## Your objective
Among the records that follow, find each line holding the word "screenshot" and copy it.

╭─ Data for the task

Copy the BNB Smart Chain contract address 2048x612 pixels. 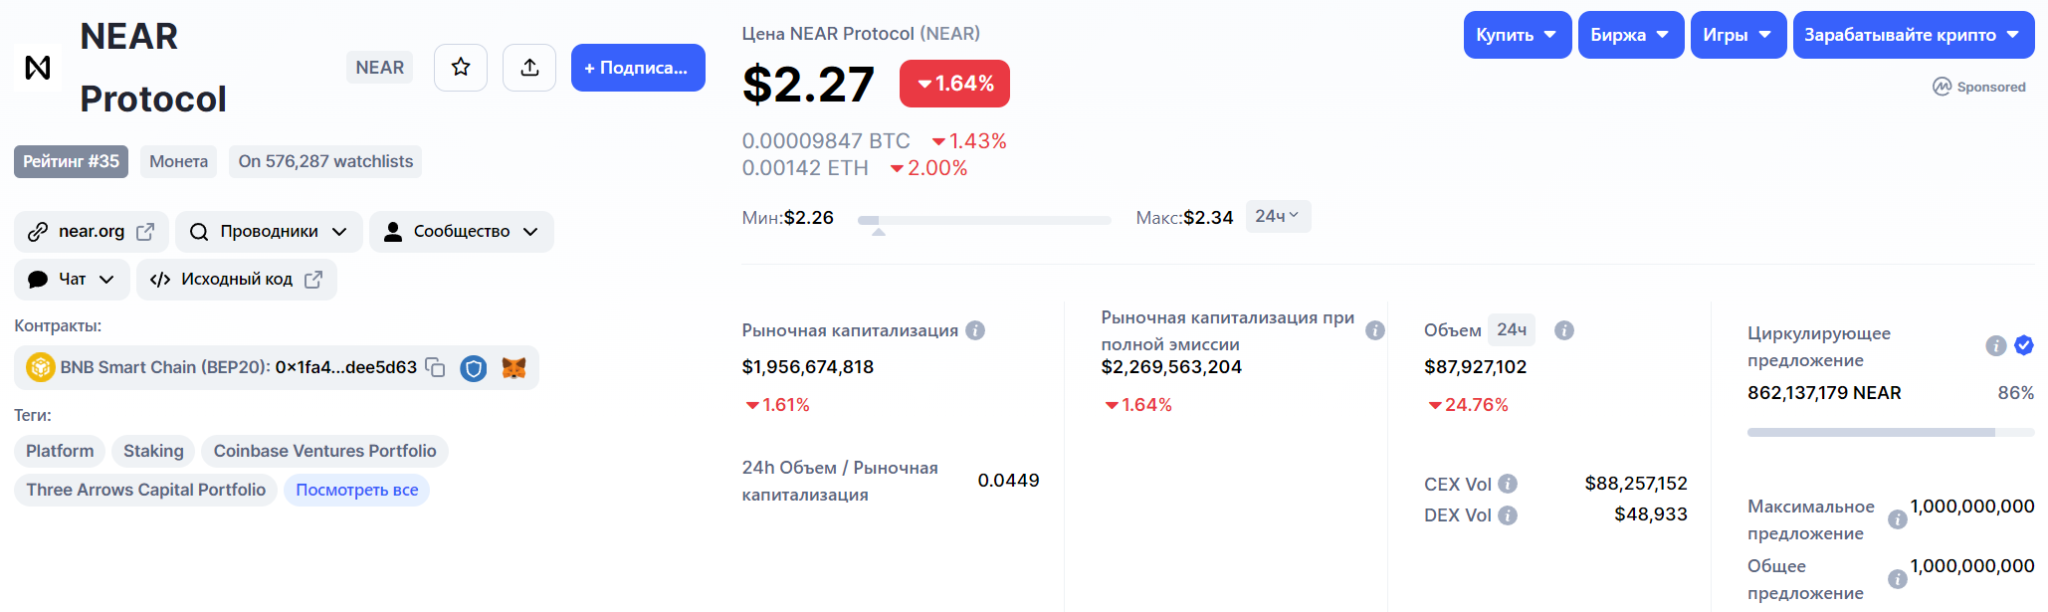click(x=435, y=367)
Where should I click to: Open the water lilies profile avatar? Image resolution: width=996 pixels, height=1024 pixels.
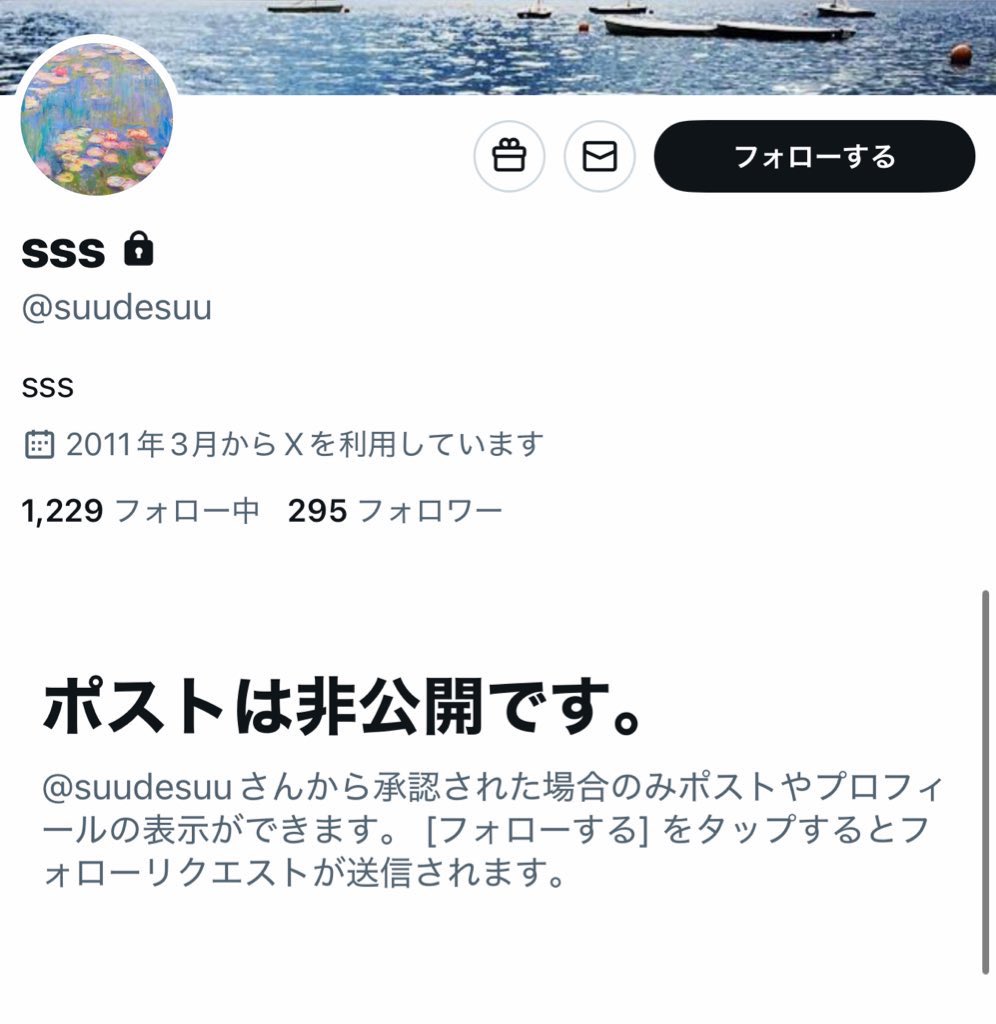tap(97, 118)

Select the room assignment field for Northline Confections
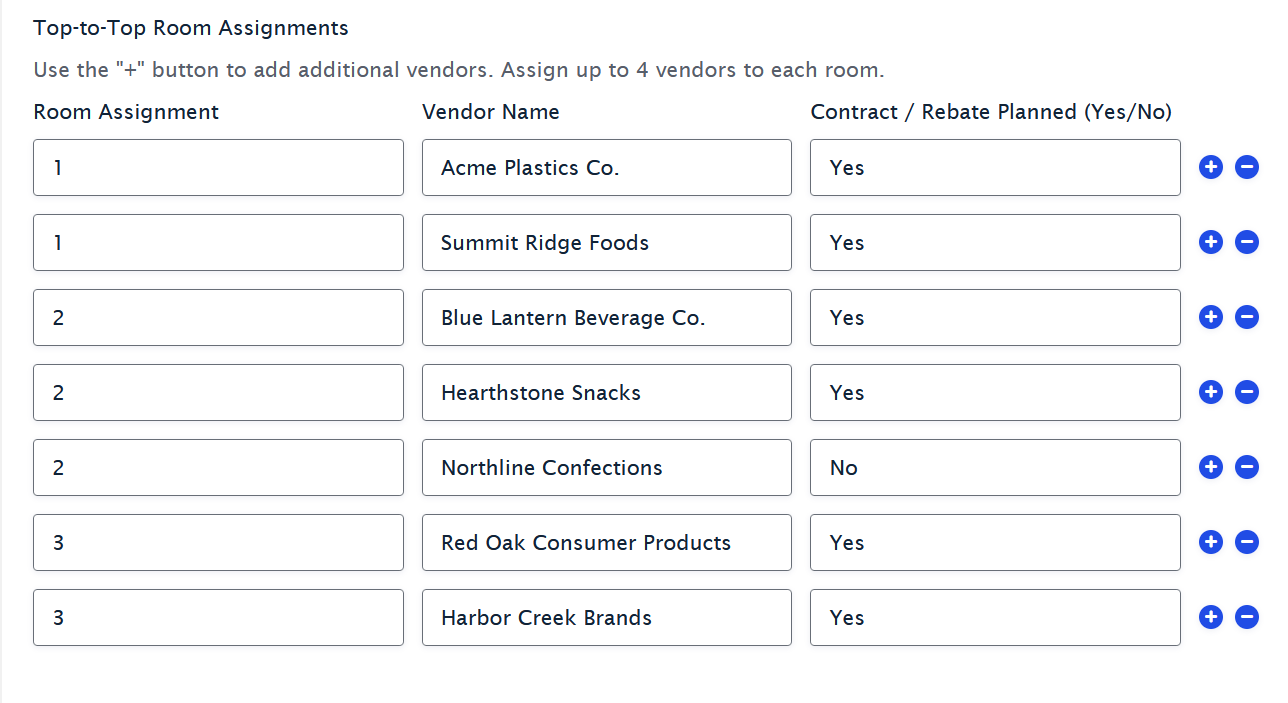pyautogui.click(x=218, y=467)
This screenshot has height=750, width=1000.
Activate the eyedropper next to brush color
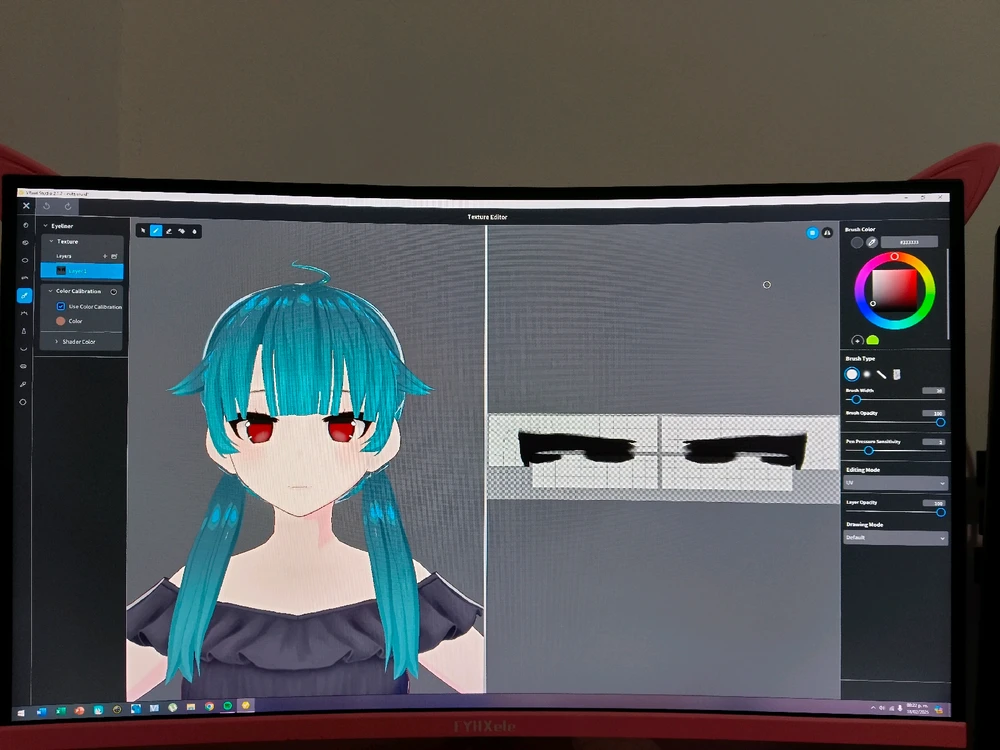[872, 242]
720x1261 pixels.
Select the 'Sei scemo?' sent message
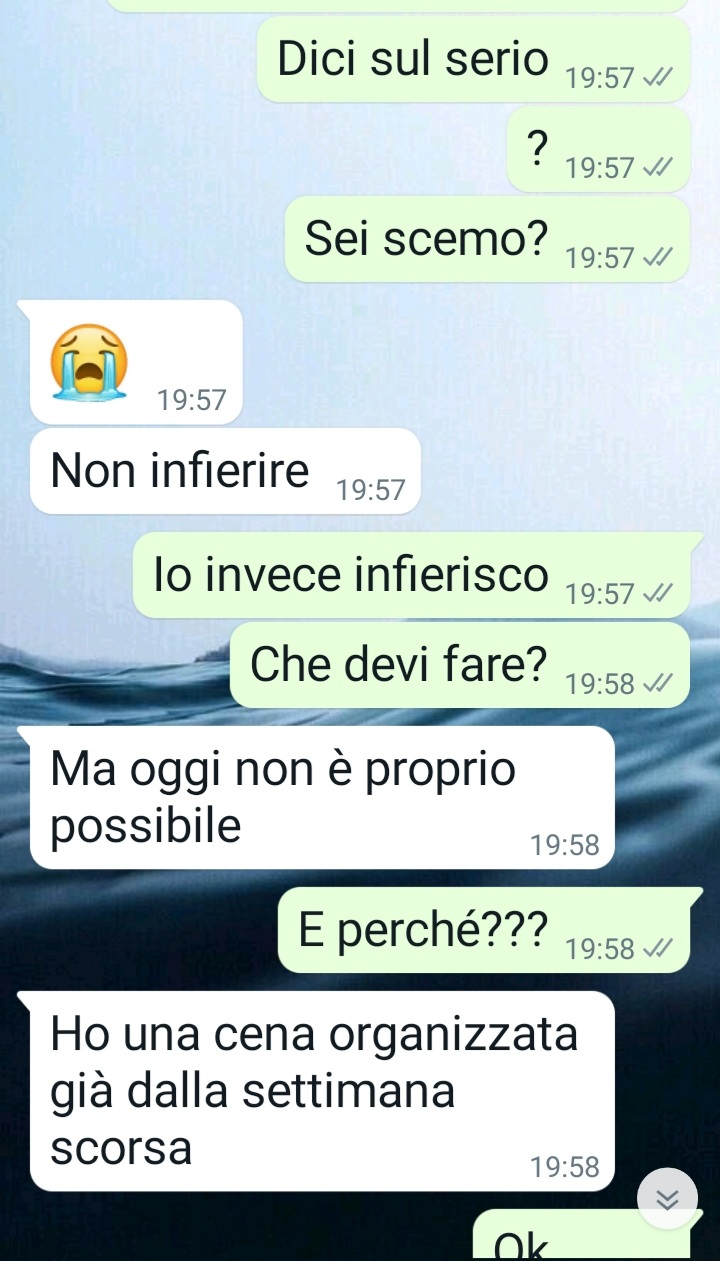coord(488,239)
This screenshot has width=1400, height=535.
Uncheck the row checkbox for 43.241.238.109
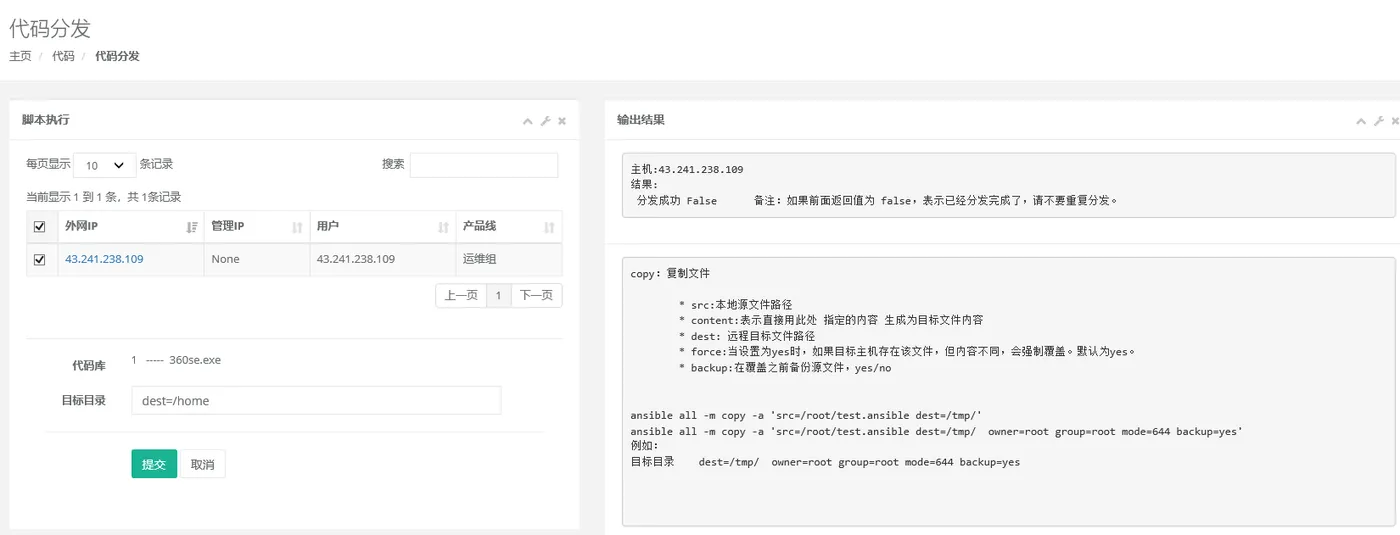(40, 259)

╰─

## Expected answer
This screenshot has height=750, width=1000.
This screenshot has width=1400, height=535.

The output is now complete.